Páseme la carta amigazo. Miró el sobre y dijo —Es de tu hermana. La abrió y la leyó rápido, solo para él. ¿Qué dice? —Es de Adriana, dice que debes volverte al fundo a ocupar el lugar de tu papá, a trabajar en el puesto de él… y lo más pronto que puedas. Carlos vio la cara del hombre inundada de terror e impotencia, como durante el final de un naufragio —Tranquilo compadrito… escuche toda la carta. 

Querido hermano
Le escribo para saludarlo y contarle que la mamita está muy enferma y el papá casi no puede trabajar, su espalda… Ella me pregunta cuándo se viene, porque don Gonzalo ya dijo que si el papá no puede trabajar, necesitará la casa para otro inquilino, ya ha venido dos veces en busca de respuesta y le hemos dicho que usted llega pronto… El dinero que mandó lo recibimos, muchas gracias. La tía en el pueblo dice que nos pasa una de sus piezas por mientras, pero la mamá piensa que hará con las gallinas y sin su huerto, no quiere dejar esto y el papá no dice nada.  Si se viene luego, el patrón no hará más problemas por la casa.
                                                                                                       Su hermana Adriana

Se quedó callado sintiendo toda la injusticia sobre su cabeza y miró a Carlos, como pidiendo ayuda. ¿Tu padre es inquilino ahí? Tienes que pensarlo bien, no hay sueldo, solo una rancha y talaje para un animal, un trabajo de mierda —Dos sacos de papas y uno de porotos para el año— respondió. Para conseguir plata hay que rebuscárselas con otras cosas ¿Cuáles? No sé, podar viñas, amarrar tomates cuando es época, vender los domingos en la feria gallinas y otras cosas, así se vive en el campo —Más bien se muere— dijo Carlos. Yo mi amigo, de mecánico me mando solito, cobro y chao. Tú eres avispado, si te tomara de ayudante aprenderías rápido y después, libre como los pájaros, con los patrones de lejitos, como estos de aquí y le indicó la casa del fundo. Yo les arriendo este galpón, aquí trabajo con gusto, a veces por poca plata, pero claro… siempre será mejor que de inquilino, que si no sirves ¡pah fuera!, una mierda de vida. Toma, no olvides tu carta.

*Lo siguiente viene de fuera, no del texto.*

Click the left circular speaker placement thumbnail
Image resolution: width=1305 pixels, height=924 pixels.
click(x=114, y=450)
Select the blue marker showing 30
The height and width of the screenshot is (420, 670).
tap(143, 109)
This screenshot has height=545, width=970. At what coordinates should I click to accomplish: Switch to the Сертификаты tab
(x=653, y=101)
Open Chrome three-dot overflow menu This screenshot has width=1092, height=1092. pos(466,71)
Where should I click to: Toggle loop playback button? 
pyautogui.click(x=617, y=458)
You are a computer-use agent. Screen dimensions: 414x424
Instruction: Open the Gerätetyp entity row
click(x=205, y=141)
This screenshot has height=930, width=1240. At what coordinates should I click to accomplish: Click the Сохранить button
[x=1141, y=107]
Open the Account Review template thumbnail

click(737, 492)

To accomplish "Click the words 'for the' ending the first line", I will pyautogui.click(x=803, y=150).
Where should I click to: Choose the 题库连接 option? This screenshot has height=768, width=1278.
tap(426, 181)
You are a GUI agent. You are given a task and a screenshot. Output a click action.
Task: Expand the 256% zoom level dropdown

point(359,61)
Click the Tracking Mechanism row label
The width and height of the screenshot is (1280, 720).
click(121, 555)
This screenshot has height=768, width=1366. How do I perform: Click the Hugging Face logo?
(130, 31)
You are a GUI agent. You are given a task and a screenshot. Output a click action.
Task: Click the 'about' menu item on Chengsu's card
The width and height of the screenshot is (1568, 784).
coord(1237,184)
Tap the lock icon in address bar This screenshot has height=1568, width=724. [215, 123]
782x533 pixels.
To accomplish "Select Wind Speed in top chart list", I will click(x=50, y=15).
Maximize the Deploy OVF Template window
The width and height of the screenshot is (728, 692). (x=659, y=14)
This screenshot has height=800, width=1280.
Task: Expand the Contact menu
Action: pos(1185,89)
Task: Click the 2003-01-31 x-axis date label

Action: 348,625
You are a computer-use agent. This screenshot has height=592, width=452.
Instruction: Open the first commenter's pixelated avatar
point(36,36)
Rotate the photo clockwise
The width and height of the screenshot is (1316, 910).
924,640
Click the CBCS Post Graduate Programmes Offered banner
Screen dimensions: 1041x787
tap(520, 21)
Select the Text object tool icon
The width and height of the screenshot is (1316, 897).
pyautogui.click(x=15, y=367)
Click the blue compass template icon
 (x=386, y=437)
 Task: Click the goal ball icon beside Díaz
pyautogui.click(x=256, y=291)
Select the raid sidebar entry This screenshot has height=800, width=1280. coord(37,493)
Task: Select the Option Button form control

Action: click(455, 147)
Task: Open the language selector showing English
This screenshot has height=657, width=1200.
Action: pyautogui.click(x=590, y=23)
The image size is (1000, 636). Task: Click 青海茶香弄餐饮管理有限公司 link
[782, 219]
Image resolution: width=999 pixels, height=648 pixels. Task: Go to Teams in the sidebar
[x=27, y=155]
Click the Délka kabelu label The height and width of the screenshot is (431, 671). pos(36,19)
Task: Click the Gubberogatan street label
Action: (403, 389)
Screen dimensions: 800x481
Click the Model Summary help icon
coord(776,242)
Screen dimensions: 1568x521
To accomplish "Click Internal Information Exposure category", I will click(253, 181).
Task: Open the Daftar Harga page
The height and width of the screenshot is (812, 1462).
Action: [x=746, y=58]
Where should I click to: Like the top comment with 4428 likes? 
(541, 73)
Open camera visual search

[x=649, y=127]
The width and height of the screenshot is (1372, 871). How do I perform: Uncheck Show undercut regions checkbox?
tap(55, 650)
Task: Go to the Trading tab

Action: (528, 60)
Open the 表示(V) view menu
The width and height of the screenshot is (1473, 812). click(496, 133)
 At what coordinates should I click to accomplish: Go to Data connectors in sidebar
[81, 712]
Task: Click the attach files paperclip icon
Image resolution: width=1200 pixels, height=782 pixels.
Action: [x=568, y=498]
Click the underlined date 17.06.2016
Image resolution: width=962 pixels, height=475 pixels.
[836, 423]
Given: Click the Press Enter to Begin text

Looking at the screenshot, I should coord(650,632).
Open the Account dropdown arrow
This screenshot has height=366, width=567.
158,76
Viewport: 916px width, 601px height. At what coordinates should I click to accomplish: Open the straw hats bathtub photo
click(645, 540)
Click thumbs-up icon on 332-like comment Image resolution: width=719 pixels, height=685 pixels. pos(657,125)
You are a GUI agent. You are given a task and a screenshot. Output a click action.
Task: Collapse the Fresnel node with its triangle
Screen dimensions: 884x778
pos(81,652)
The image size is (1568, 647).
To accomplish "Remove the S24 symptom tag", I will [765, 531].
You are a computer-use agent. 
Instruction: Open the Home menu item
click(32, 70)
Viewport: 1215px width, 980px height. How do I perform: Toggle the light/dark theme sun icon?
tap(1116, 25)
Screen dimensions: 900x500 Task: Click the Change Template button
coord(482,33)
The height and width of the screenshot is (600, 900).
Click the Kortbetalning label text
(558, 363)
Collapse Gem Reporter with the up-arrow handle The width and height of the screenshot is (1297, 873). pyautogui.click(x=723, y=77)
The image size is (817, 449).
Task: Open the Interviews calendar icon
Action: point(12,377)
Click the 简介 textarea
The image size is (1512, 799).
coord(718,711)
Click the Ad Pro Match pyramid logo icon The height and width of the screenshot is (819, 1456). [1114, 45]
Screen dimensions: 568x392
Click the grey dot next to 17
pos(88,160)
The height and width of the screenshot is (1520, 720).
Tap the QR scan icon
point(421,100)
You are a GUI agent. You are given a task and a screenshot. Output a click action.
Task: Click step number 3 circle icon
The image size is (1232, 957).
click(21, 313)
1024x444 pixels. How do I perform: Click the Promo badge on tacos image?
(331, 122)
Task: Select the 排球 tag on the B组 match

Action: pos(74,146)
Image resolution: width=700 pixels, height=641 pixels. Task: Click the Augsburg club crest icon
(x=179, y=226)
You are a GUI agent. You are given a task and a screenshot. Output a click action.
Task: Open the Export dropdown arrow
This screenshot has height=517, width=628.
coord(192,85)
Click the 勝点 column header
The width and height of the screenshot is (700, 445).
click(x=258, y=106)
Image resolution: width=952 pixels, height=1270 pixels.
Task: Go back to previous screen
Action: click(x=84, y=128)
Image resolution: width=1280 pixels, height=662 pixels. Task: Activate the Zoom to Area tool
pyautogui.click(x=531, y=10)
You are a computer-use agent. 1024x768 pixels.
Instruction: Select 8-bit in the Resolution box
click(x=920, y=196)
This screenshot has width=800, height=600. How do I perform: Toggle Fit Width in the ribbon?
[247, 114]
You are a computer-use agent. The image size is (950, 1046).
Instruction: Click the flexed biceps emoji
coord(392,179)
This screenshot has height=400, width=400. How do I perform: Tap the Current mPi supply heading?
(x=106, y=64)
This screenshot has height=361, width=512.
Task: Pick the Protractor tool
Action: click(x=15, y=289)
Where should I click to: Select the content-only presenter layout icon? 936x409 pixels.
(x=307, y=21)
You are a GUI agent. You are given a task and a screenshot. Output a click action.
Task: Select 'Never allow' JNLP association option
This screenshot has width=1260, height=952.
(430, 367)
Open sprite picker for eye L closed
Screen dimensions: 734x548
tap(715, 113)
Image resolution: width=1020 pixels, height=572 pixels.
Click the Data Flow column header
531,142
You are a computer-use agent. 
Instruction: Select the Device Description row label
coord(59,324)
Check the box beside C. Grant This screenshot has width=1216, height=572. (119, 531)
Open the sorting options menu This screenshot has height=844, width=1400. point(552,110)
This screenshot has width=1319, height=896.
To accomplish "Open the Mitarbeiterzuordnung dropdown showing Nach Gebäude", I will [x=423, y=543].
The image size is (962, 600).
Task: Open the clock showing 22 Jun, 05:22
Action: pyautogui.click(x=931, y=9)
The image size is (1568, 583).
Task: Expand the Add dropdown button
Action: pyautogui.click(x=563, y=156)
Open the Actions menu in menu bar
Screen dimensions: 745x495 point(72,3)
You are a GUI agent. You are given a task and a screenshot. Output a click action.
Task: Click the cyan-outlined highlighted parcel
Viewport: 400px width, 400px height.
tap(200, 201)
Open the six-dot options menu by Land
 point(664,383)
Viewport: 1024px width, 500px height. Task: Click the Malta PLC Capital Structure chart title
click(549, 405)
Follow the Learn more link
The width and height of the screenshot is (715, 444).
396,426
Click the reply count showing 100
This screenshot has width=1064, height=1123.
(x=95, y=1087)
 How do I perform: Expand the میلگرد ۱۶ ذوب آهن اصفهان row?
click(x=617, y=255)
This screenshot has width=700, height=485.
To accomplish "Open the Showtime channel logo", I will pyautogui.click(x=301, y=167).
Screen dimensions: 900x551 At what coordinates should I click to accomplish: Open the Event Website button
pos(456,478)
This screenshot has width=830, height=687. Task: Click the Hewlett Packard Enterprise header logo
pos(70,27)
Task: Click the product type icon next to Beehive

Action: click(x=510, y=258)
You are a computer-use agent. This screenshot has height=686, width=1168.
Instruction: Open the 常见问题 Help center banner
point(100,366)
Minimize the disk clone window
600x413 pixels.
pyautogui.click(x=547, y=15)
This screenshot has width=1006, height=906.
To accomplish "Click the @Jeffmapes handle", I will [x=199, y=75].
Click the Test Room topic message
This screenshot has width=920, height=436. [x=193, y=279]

Ese día él y Norma llegaron temprano al Terminal de Plaza Almagro, de ahí salían los buses que se dirigían al sur. La dejó por un momento cuidando los bultos y las maletas, caminó unos metros y se quedó mirando la cúpula de la Iglesia de Los Sacramentinos, como tratando de fijarla en su memoria. Podía escuchar el ruido de los vehículos de transporte partiendo hacia sus destinos, las voces de los viajeros que llegaban para iniciar algo nuevo y las de los otros, esos que como ellos, dejaban la gran ciudad. 

De vuelta al campo a ocupar el lugar de su viejo, pensaba. Tal vez tendrían una mejor vida si se quedaban en la capital. Pero no, no podía decidir, no había elección; tenía que salvar la casa, impedir que otros la ocuparan.